> _Your instructions_: Write out exactly the lines from the one containing "You are a GUI" through the last line of the records below, both included, and leave out any pictures.

> _Material for the task_:
↓↓↓
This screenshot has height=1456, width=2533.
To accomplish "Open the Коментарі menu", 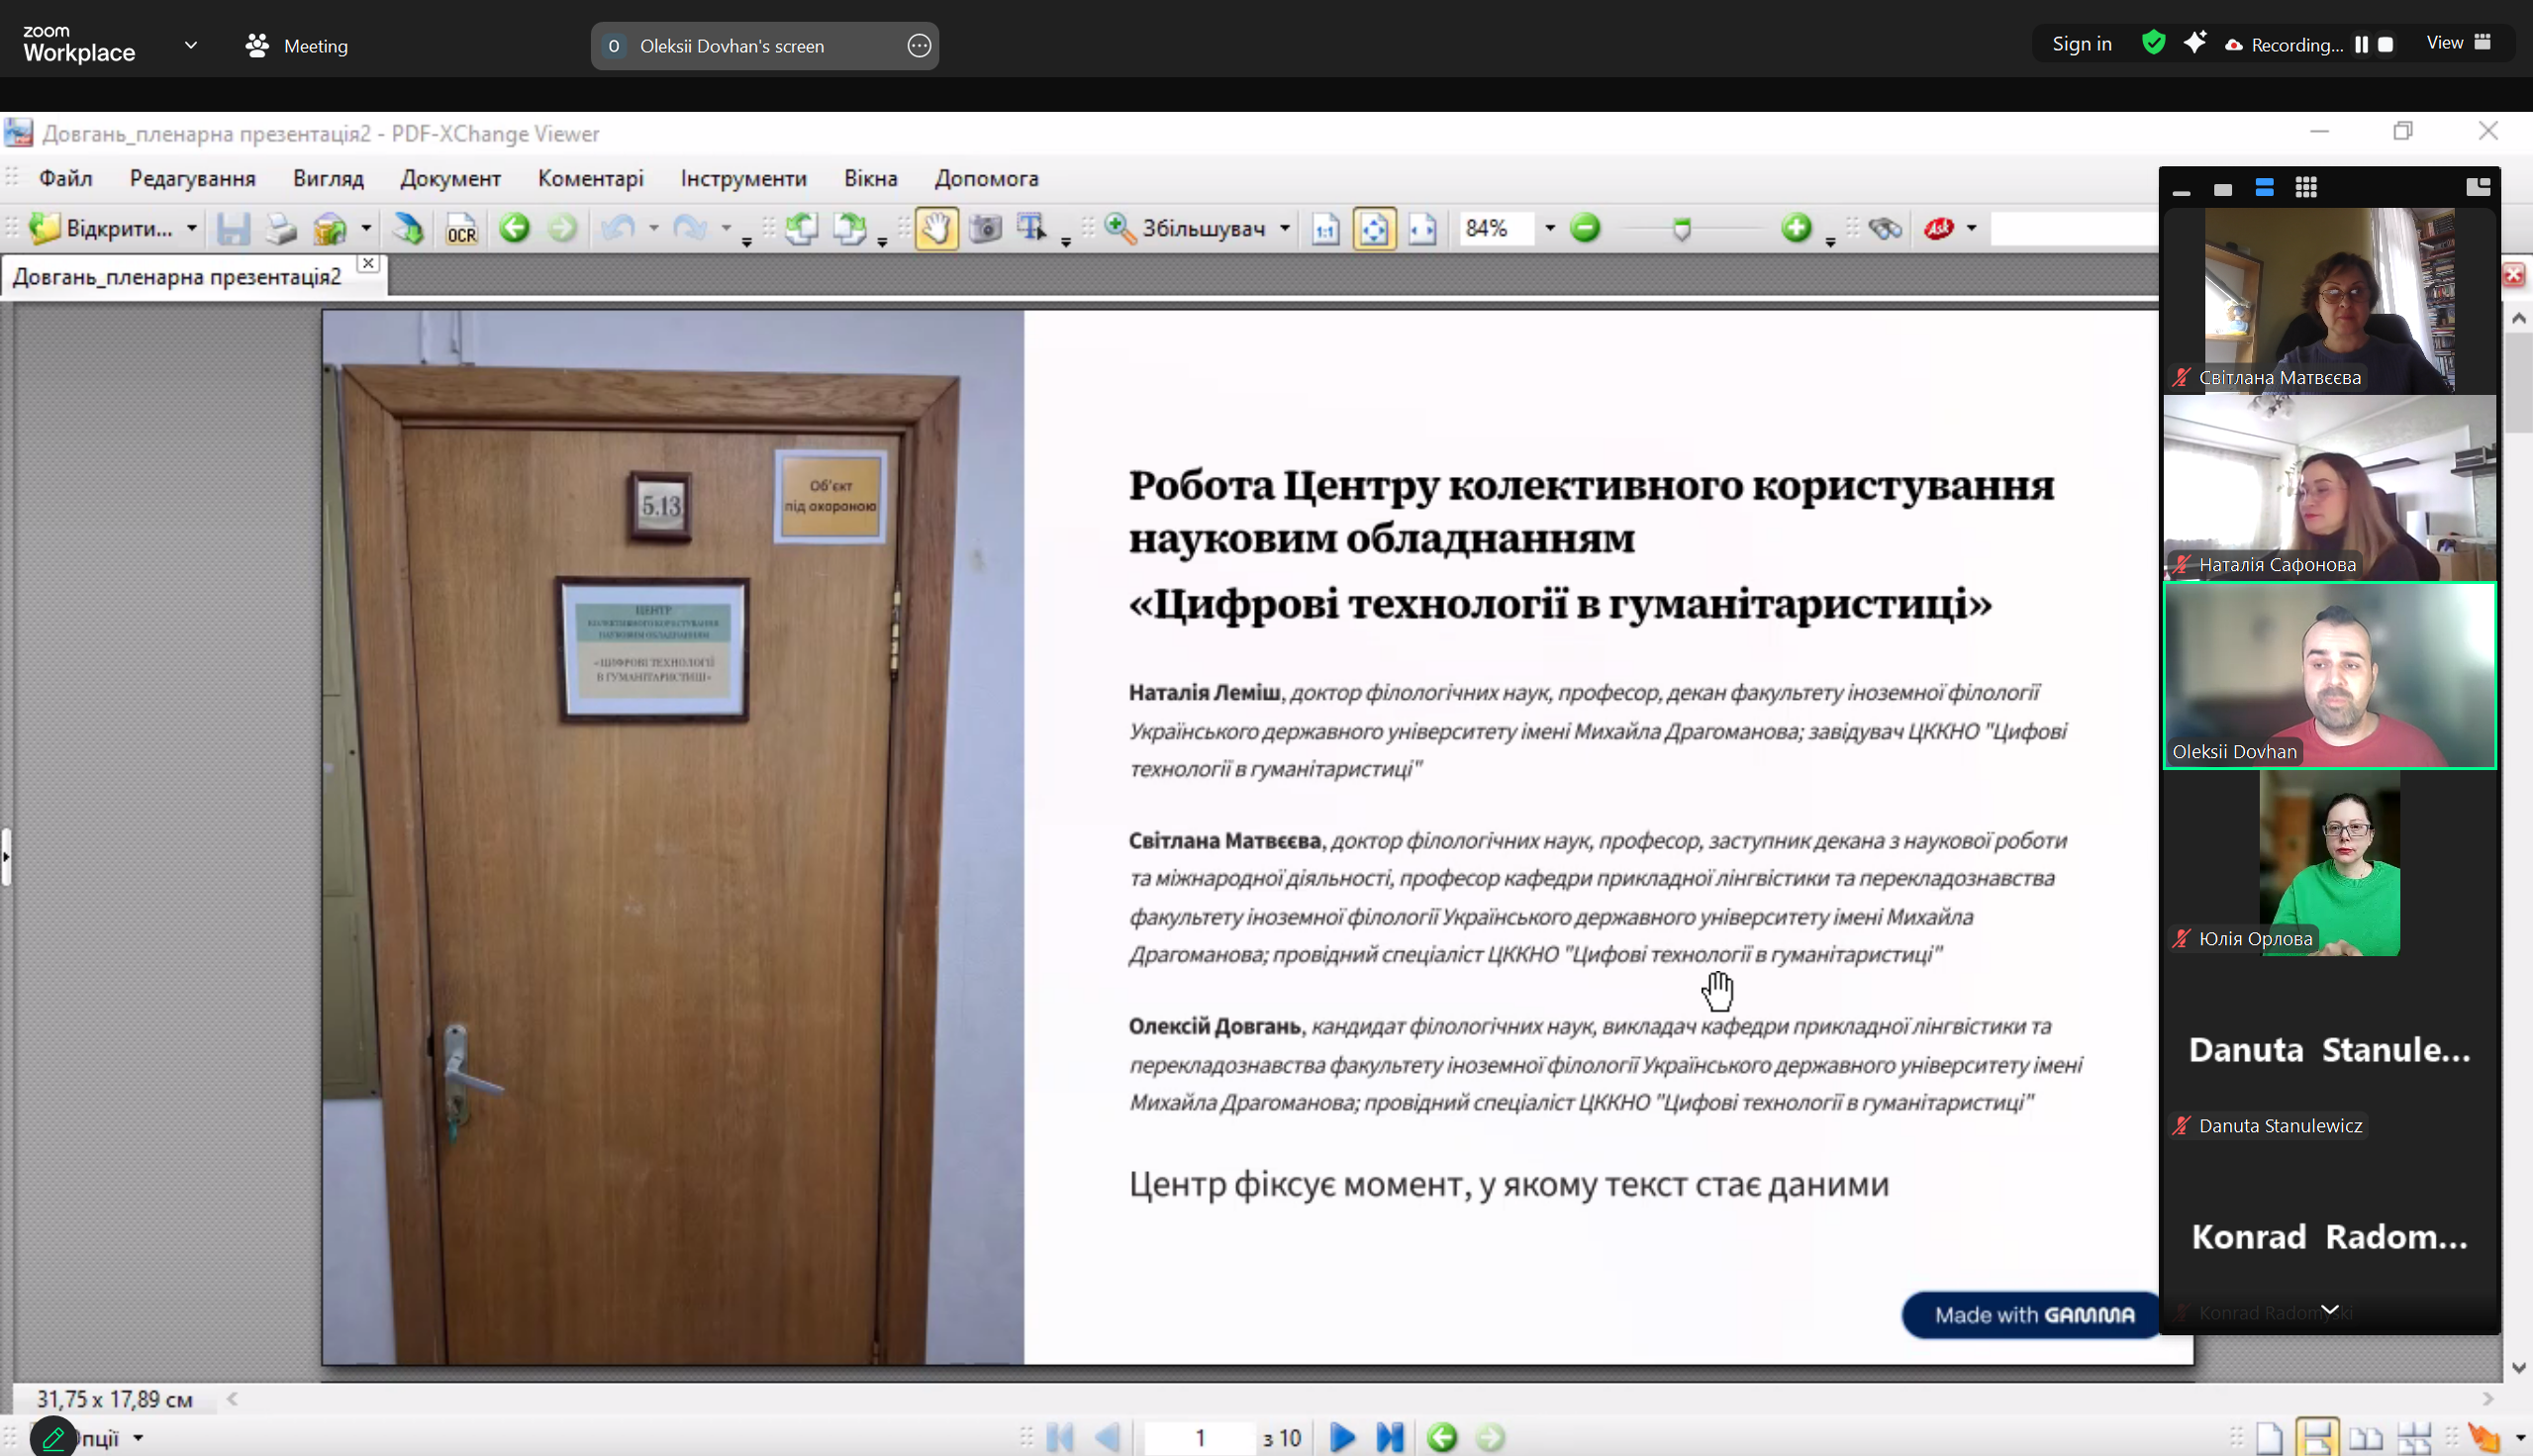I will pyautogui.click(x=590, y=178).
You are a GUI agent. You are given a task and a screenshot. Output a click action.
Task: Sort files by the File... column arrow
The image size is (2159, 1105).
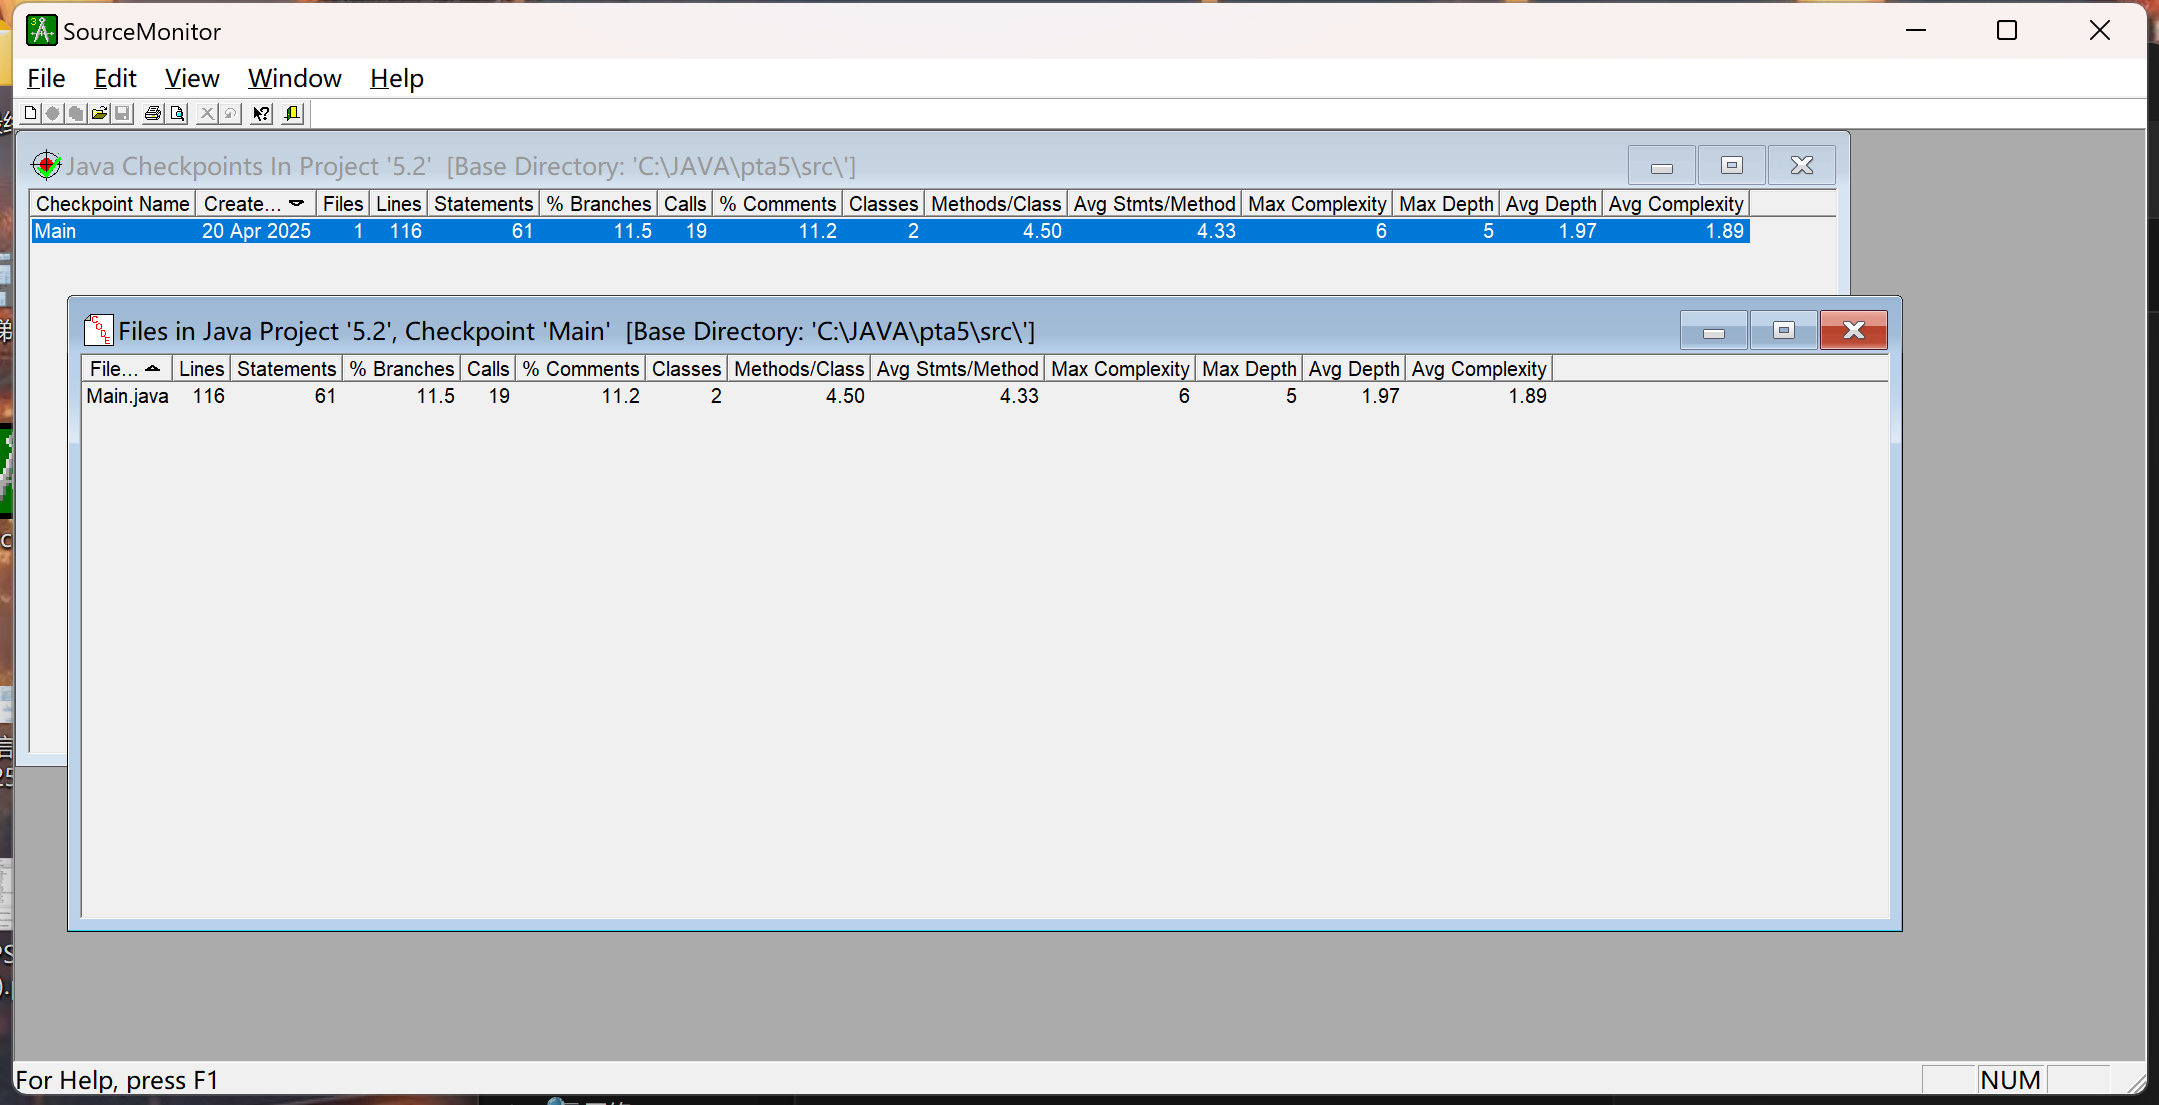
↑↑↑
> _Reply_:
You are a GUI agent. You are given a task and a screenshot. Output a click action.
Task: Sort files by the File... column arrow
The image size is (2159, 1105).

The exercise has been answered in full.